The conservancy is working alone and with local governments to protect properties across the Catawba River Valley, most of which feature creeks that feed into important public water sources.
A 600-acre parcel in southeastern Catawba County with a creek that drains into Lake Norman represents one of the biggest projects the conservancy has ever taken on.
Crescent Resources, a former Duke Energy subsidiary that's now a joint venture with Morgan Stanley Real Estate, owns the land along Mountain Creek. The conservancy is working with Catawba County to get a $2.3 million state grant to buy the property at a discounted rate, a concession negotiated through Duke's application for a new hydroelectric license on the Catawba River.

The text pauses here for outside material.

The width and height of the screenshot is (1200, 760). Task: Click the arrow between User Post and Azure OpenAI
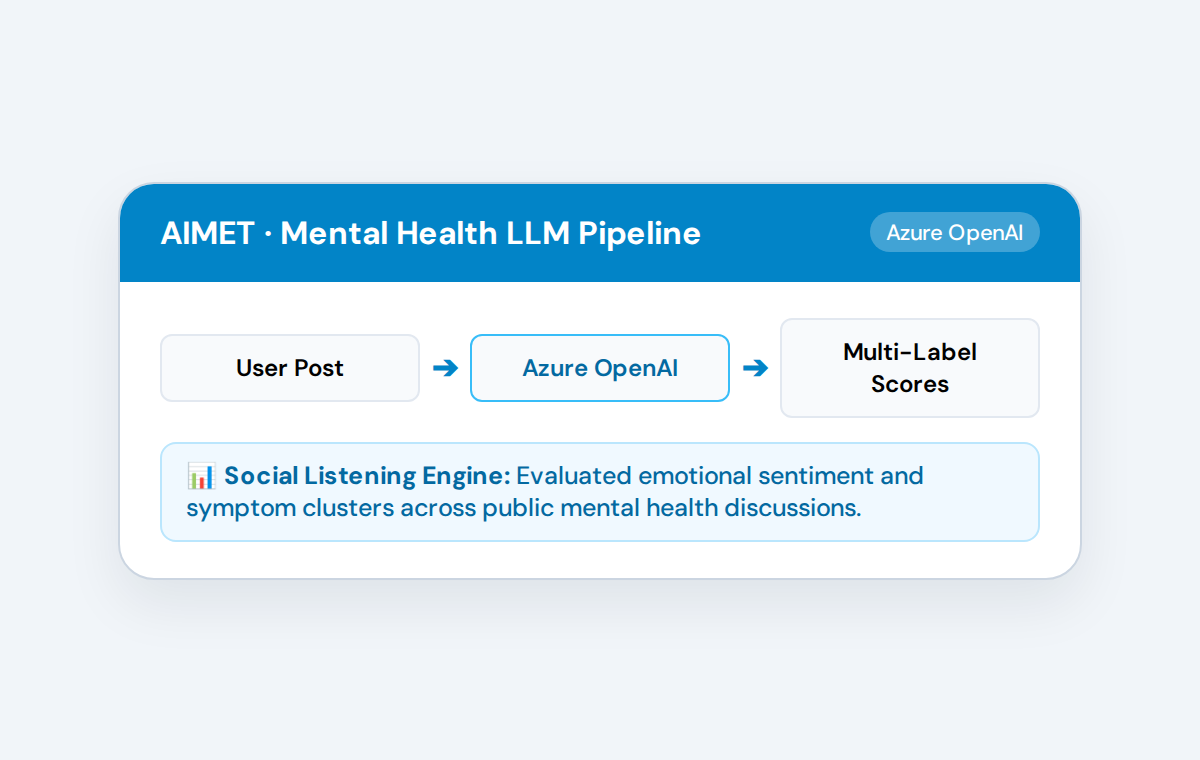point(445,368)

The property, off Little Mountain Road, is one of the biggest undeveloped parcels on Lake Norman. Its preservation would help protect drinking water while providing a place for the first public park in the fastest-growing area of Catawba County.
As part of the deal, the conservancy would also protect another 130 acres on nearby Terrapin Creek, through a conservation easement. Under such easements, owners of land can continue to use the land for agreed-upon purposes, such as farming, but they and any future owners must abide by development and subdivision restrictions.
“It's a rare opportunity to conserve it for the future and for now,” said conservancy Executive Director Dave Cable, a clean-cut former banker and real-estate analyst who looks as at home in the woods as in a board room. “We want to create a special ecosystem for the critters and the people.”
The Mountain Creek property shows what the shores of Lake Norman looked like 30 years ago – an oasis of thick woods and clear, winding streams full of wildlife. Last week, river birch leaned toward the slow-moving creek, reflected in the water as their first fallen leaves floated on top like a stained-glass window.
If the grant goes through, Catawba County would spend other money to turn the rolling preserve into a park with hiking trails and canoe and kayak access.
Lincoln County project
The conservancy has already worked with another local government to save land for public use.
In Lincoln County, it recently helped county officials buy 116 acres on Pine Ridge Road called Rock Springs, which will become a new park with nature trails.
The parcel, split by Little Creek, drains directly into Lake Norman, and its Little Creek Cove provides Lincoln with drinking water. In addition to keeping the water clean, the project shields wildlife and a mature hardwood stand.
Lincoln County owns the parcel, but the conservancy holds a conservation easement that ensures it will never be developed. The conservancy has had success in preserving properties on what it calls a “landscape scale,” meaning it acquires as many contiguous parcels as it can, rather than picking up pieces here and there that don't touch. One example: its more than 3,000 acres acquired in clusters on the South Fork River in Catawba and Lincoln counties.
That way, wildlife fare better because animals don't have to cross roads or development. Conserving piecemeal, conversely, would be like “taking Central Park and snipping it up and putting the pieces throughout Manhattan,” Cable said, “as opposed to being the mass it is.”
Conservancy officials pay for projects with public and private grants and other gifts . Sometimes they approach landowners about selling or donating their properties. Other times, landowners offer to work with the organization. Some owners sell their land to the conservancy, while others donate it or let the group protect it in perpetuity through easements. Some do a combination of the three.
Cable said he's proud of the conservancy's accomplishments so far in Catawba, Gaston and Lincoln counties because it has “saved some of the area's most ecologically diverse” lands.
But he said a lot of work remains to stay ahead of expected development.
“Our natural landscapes are critical to quality of life and sense of place,” he said. “They're being converted at a very rapid rate, and once they're developed, that's irreversible. The challenge on us is to think long-term about saving some key areas. It gets harder as development increases because the price of land goes up.”